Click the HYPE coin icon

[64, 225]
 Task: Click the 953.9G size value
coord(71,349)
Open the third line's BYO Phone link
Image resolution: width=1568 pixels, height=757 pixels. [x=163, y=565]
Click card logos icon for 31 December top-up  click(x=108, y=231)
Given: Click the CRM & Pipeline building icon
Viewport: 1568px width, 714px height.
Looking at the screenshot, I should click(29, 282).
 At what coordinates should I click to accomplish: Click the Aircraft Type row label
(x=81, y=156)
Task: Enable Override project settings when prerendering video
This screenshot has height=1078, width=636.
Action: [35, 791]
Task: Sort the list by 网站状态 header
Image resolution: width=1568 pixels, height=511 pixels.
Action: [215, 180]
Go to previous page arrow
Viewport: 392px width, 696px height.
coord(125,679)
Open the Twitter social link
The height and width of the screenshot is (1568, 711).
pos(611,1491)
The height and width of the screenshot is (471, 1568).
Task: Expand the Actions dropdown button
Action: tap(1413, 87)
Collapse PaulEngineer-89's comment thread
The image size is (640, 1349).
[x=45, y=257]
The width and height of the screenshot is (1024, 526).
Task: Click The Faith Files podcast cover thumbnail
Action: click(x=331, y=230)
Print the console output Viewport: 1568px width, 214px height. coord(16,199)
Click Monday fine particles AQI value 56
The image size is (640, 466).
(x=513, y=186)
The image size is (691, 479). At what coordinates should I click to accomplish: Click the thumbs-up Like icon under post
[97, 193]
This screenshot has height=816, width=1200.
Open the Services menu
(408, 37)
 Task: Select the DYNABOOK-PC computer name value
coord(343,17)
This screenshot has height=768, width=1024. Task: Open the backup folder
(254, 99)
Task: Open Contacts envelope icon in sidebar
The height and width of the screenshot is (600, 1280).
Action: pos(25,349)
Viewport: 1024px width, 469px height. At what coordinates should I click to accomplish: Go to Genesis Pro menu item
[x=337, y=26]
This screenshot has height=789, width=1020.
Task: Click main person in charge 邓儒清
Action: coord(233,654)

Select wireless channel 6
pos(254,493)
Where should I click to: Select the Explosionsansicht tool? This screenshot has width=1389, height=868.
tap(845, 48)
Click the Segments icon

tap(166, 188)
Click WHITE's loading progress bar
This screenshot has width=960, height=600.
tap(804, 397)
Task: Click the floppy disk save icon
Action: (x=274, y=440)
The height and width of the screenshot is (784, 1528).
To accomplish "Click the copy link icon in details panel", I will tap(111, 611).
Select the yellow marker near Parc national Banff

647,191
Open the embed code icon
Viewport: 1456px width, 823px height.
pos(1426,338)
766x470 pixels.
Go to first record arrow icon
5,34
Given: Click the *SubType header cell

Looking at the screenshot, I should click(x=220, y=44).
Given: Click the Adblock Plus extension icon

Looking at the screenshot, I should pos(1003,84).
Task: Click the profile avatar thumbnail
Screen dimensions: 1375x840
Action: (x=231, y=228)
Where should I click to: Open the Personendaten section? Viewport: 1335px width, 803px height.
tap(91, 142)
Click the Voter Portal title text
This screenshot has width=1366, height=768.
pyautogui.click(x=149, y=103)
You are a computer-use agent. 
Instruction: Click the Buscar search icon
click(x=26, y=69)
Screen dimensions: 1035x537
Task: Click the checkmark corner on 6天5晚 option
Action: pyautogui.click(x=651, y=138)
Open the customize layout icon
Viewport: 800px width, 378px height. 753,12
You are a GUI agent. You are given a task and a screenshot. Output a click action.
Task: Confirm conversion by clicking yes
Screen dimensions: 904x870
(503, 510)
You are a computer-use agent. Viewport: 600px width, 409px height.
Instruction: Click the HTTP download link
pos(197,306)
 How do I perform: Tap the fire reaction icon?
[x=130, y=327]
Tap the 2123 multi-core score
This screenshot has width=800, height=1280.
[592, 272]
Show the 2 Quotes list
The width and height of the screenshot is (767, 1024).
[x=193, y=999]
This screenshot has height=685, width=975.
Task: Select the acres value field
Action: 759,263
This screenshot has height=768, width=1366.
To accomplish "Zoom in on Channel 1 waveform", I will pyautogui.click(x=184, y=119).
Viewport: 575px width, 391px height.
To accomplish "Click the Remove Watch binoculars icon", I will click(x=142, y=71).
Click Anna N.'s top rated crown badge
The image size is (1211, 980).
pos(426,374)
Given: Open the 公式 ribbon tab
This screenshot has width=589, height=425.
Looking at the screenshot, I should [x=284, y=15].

### [WHAT YOU WILL DO]
Please return, exactly as written, the line containing "Click Anna N.'s top rated crown badge" and every line after it through the end of the records above, and nothing else.

### [SOLUTION FOR THIS TASK]
Click Anna N.'s top rated crown badge
The image size is (1211, 980).
pos(426,374)
Given: Open the 公式 ribbon tab
This screenshot has width=589, height=425.
Looking at the screenshot, I should [x=284, y=15].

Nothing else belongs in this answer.